Appellant’s asserting this issue on appeal would be frivolous.

      We note that Attorney Merski does not discuss the waiver of

Appellant’s sentencing issue in her Anders brief; instead, she assesses the

underlying merits of that claim and concludes it is frivolous. Had Appellant

not waived his sentencing challenge, we would agree with Attorney Merski’s

assessment for the following reasons.

      It is well-settled that appeals of discretionary aspects of a
      sentence are not reviewable as a matter of right.
      Commonwealth v. McNear, 852 A.2d 401, 407 (Pa. Super.
      2004).

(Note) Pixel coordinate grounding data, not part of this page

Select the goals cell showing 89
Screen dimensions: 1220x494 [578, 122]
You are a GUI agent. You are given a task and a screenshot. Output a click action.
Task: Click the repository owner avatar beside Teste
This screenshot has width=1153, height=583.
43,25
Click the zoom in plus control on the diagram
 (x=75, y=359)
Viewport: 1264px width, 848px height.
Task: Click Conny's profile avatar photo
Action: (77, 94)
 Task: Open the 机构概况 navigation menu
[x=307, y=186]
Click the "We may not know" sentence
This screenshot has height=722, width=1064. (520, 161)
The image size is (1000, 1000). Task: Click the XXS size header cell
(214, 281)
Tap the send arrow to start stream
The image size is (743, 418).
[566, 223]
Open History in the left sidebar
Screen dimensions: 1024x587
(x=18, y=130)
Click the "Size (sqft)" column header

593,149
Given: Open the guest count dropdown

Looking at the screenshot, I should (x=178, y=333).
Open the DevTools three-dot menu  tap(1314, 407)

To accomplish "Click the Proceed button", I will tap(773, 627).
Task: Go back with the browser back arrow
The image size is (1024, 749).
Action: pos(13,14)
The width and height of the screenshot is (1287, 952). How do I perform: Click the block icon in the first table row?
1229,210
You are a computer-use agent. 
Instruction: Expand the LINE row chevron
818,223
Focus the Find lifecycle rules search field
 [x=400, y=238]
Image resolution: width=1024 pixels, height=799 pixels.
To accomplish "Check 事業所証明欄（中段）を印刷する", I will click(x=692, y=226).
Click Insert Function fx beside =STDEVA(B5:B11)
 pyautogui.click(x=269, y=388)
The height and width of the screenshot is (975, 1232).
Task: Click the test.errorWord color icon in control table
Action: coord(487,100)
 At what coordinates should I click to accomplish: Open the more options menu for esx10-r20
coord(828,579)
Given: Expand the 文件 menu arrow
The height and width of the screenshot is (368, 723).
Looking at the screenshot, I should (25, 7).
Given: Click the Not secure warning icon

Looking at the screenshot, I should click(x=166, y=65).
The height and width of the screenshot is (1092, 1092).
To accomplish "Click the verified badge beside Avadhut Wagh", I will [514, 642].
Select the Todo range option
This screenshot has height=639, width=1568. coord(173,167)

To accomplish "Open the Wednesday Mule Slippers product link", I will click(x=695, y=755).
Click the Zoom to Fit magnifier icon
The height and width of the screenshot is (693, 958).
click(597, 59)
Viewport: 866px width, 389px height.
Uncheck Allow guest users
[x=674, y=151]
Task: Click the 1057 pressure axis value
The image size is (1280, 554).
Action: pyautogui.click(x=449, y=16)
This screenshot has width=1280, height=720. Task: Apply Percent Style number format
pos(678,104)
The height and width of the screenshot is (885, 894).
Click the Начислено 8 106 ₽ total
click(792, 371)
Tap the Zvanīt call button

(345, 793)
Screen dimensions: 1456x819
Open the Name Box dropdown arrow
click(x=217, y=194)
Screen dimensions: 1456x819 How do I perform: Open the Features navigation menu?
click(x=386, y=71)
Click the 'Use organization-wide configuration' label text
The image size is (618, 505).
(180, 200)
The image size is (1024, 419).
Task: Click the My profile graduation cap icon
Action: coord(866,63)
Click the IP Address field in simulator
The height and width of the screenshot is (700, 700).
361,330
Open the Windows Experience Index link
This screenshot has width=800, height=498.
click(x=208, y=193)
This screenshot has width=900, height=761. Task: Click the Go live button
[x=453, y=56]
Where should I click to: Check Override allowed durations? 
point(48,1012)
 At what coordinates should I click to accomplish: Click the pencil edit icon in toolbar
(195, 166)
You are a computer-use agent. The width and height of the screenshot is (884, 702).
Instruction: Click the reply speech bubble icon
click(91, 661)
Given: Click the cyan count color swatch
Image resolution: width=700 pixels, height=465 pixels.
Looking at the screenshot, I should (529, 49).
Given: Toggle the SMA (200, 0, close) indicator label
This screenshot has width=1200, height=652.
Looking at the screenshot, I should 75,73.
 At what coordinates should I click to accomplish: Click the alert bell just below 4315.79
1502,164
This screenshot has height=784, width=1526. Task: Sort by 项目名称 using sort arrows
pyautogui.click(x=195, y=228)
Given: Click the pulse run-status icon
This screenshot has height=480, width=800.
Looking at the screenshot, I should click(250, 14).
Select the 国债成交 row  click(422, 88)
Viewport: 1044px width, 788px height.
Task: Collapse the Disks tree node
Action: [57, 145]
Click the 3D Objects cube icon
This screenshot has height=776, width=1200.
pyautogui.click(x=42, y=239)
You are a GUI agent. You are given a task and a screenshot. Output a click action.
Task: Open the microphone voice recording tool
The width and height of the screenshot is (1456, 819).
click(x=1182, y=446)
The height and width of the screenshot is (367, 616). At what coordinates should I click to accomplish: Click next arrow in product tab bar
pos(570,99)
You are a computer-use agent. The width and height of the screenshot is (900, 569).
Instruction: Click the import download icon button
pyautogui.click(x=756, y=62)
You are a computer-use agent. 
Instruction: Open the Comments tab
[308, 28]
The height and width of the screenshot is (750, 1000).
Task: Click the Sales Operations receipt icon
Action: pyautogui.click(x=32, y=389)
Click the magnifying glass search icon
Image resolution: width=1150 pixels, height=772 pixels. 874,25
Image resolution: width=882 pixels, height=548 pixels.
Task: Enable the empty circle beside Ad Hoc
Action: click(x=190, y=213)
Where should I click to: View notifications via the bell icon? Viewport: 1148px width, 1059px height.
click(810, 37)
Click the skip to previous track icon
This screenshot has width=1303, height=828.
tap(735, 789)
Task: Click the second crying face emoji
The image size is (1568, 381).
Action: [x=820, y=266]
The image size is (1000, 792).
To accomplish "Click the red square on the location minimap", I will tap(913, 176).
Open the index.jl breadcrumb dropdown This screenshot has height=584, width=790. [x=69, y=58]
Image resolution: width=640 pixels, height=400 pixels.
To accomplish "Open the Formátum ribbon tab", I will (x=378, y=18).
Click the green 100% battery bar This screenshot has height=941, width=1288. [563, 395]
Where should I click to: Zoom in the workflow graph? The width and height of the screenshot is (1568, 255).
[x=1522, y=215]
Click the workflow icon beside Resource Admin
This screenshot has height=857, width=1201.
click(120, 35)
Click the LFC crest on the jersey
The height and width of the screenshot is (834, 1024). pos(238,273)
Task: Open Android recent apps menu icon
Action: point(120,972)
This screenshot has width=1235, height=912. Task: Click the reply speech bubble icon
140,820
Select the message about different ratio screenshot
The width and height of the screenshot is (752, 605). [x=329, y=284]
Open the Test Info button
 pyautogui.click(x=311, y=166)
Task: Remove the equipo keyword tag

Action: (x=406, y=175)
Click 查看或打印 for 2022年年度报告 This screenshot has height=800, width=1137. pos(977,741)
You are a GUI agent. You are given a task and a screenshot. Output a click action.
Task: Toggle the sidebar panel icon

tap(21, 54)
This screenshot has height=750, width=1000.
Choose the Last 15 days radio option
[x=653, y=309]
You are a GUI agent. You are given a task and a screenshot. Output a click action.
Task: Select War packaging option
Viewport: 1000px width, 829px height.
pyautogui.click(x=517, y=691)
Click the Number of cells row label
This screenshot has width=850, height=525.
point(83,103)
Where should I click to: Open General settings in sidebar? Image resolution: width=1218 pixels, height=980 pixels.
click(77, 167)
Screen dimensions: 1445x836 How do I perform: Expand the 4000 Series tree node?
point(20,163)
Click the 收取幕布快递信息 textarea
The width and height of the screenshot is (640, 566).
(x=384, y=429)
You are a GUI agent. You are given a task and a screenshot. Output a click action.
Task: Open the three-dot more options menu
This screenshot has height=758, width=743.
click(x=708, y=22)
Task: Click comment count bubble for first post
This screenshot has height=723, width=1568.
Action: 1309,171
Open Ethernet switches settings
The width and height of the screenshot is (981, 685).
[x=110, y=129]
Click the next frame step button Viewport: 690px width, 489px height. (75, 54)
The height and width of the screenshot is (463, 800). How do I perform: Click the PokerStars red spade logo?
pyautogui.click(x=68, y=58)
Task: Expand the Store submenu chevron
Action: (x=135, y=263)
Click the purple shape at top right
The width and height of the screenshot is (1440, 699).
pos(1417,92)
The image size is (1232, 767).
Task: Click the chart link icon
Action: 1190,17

Before a challenge to the sentence will be heard on the
      merits, an appellant, in order to invoke the Court's jurisdiction,
      must set forth in his brief a separate and concise statement of
      reasons relied upon in support of his appeal. Pa.R.A.P. 2119(f);
      see Commonwealth v. Hudson, 820 A.2d 720, 727 (Pa.
      Super. 2003).

         [W]here the appellant's Rule 2119(f) statement sufficiently
         articulates the manner in which the sentence violates
         either a specific provision of the sentencing scheme set
         forth in the Sentencing Code or a particular fundamental
         norm underlying the sentencing process, [ ] such a
         statement [will] be deemed adequate to raise a substantial
         question so as to permit a grant of allowance of appeal of
         the discretionary aspects of the sentence.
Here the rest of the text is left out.